## [GOAL OF THE EXERCISE]
Please give every record below again exactly, and keep the pictures out.

====

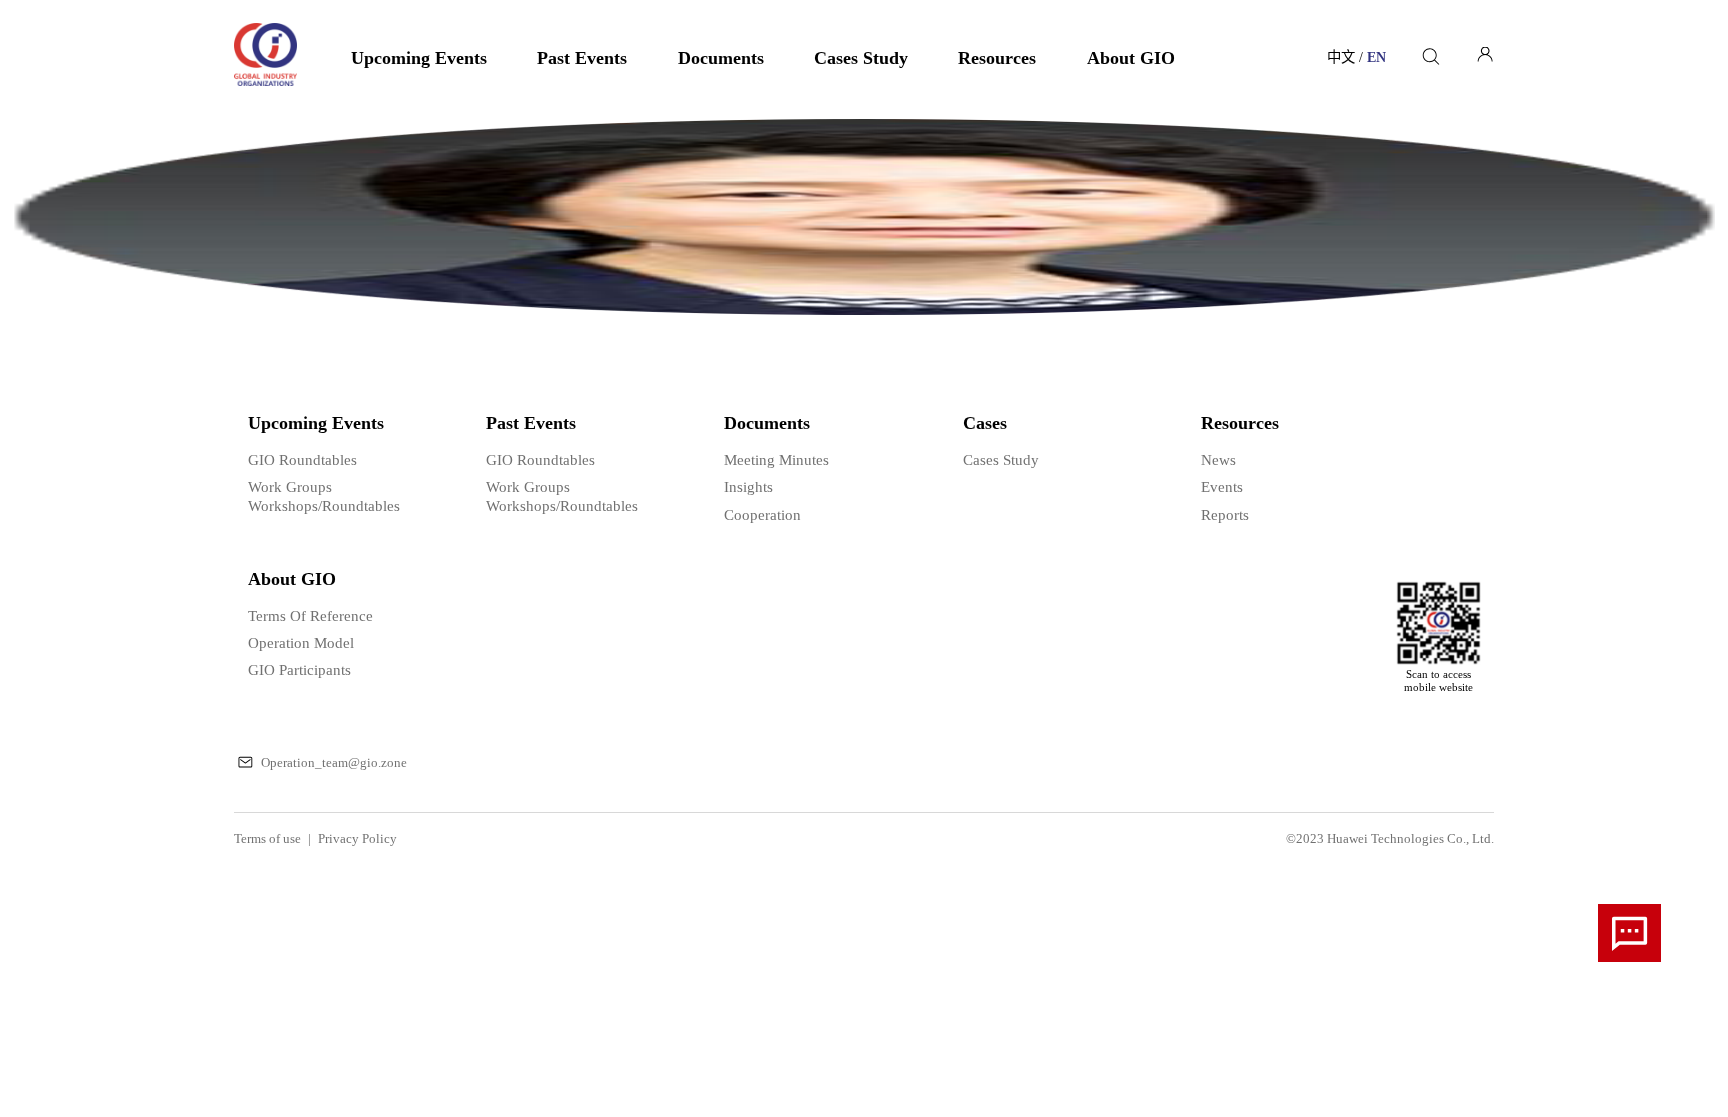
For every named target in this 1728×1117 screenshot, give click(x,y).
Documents (721, 58)
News (1218, 459)
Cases (985, 423)
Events (1222, 486)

====

## [ANSWER TO THIS TASK]
For every named target in this 1728×1117 screenshot, give click(x,y).
Documents (721, 58)
News (1218, 459)
Cases (985, 423)
Events (1222, 486)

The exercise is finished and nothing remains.